Tuition surcharges could hit ASU next year if the Arizona Board of Regents decides to act on Tuesday’s recommendations with state university presidents.
ABOR’s Tuition Task Force, which includes university presidents and student representatives, met to explore the need for tuition increases and additional fees as a way to offset budget cuts for next year.
“Strategically, we are up against the wall,” Regent Ernest Calderon said. “We’ve got to prepare for a slower [economic] recovery. It’s not going to happen next year.”
In the first step toward revisiting tuition or imposing surcharges, members of the task force voted to recommend that ABOR temporarily remove restrictions to the tuition-setting process.
Among these restrictions is a requirement that the cost of higher education in Arizona remains at the top of the bottom one-third of all 50 states.
Calderon said all policies included in the recommendation were made by the board before catastrophic challenges to the university system emerged.
“The current financial challenges … cause me to not have as much fidelity to these policies as I normally would,” he said.
President Michael Crow said ASU needs a more reliable source of
revenue to make up for the difference in money the University has and the money it needs.
University-wide furloughs helped return more than $25 million to ASU, Crow said, but they will not be enough in the future.
“The furloughs are not something that we can maintain as we continue,” he said. “We need permanent resources.”
NAU President John Haeger agreed with Crow, saying furloughs, potential stimulus money and other one-time measures cannot sustain his institution.
“Without some revenue enhancement to the universities, I don’t believe we’ll be able to keep these universities intact,” he said. “[We] cannot cut our way out of this problem.”
David Martinez III, a student regent from UA, said he has often expressed his disapproval of policies that restrict the tuition-setting process, but now is not the time to allow tuition increases.
“I do think that I speak for the students when I say that we think it most appropriate at this time to stick to the top-of-the-bottom-one-third policy,” he said.
Martinez also opposed the idea of allowing tuition to change for the fall 2009 semester since the board already set tuition at its December meeting. Regents typically set tuition in December and Martinez said the board should stick to that schedule.
“There will have to be reasonable tuition increases,” he said. “[But] that table is set in December.”
State law requires a public hearing at least one week before the board meets to set tuition.
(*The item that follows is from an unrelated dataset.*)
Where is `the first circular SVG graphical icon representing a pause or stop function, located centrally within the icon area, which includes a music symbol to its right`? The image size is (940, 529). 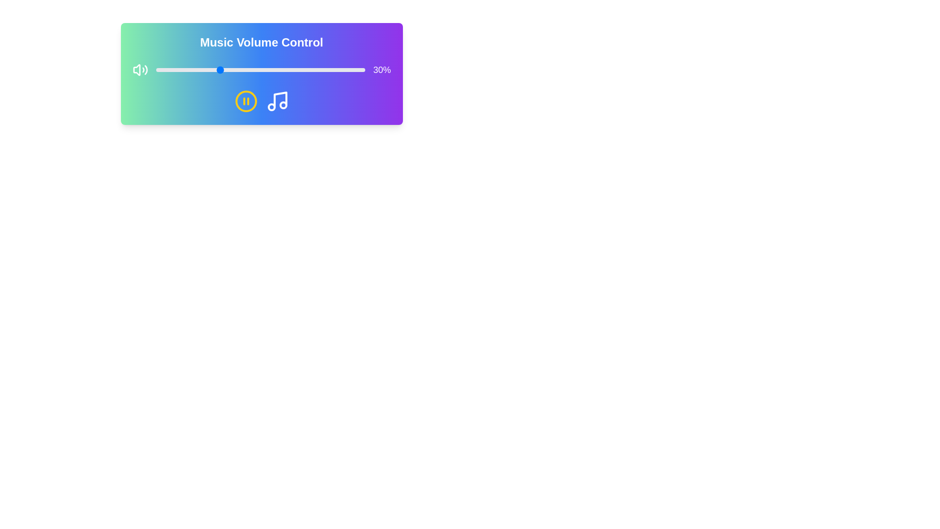
the first circular SVG graphical icon representing a pause or stop function, located centrally within the icon area, which includes a music symbol to its right is located at coordinates (246, 101).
Regents have until April 23 to organize the hearing if they decide to address tuition increases in their meeting on April 30.
No official actions or proposals were made at Tuesday’s meeting, but ABOR spokeswoman Andrea Smiley said it began a dialogue to address important questions.
“What are all the things that are happening around us, and what are the things that we will need to be thinking about?” she said.
The task force is expected to meet sometime next week to address the specific need for surcharges, fees or tuition increases at each university.
Crow said he will bring a list of options that ASU has along with possible consequences without a stronger source of revenue.
“The reductions that have been made by the state are permanent,” he said. “We have to adjust the institution in real time, right now.”